Quando non incontrava le molte persone che venivano a fargli visita, non andava a trovare qualcuno dei suoi molti amici, o non calcava le vie della città amata, Martini era nella sua stanza a studiare la Parola. Dopo lunghi anni di servizio pastorale alla Chiesa, in questa sua ultima stagione poteva finalmente tornare a immergersi nel mondo della Bibbia, meditando sulla lettera della Sacra Scrittura. Da eminente studioso, era costantemente alla ricerca di nuovi livelli di comprensione, di nuove occasioni per incontrare il Verbo incarnato nelle parole del testo sacro. Studio, preghiera e ricerca spirituale diventavano un atto di comunione con il Signore, una ricerca di Lui, un incontro intimo, un cammino condiviso con Lui.

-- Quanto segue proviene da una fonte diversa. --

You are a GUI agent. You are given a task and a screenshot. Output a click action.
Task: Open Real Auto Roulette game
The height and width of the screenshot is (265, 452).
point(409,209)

C’è un elemento che riassume tutte le attività che Martini ha intrapreso negli ultimi anni della sua vita: l’intercessione. Venne a Gerusalemme per dedicarsi alla preghiera, specialmente alla preghiera per la pace nel mondo, nella regione mediorientale e in Terra Santa. Una pace, questa, che dovrebbe cominciare a Gerusalemme e da lì diffondersi fino ai confini del mondo. L’intercessione costante fu al cuore dell’ultima stagione martiniana a Gerusalemme.
Nessuna riflessione su quegli anni a Gerusalemme sarebbe completa senza un riferimento alla malattia. Esplicitamente e coscientemente, Martini venne a Gerusalemme per prepararsi alla morte, al suo ritorno alla Gerusalemme celeste. L’infermità la sopportava non solo con pazienza e coraggio, ma anche con una sempre rinnovata spiritualità di preparazione all’incontro con il Signore. Con grande umiltà si abbandonò alla progressiva perdita di controllo sul proprio corpo, confidando nella misericordia di quel Dio al cui servizio ha posto tutta la sua vita.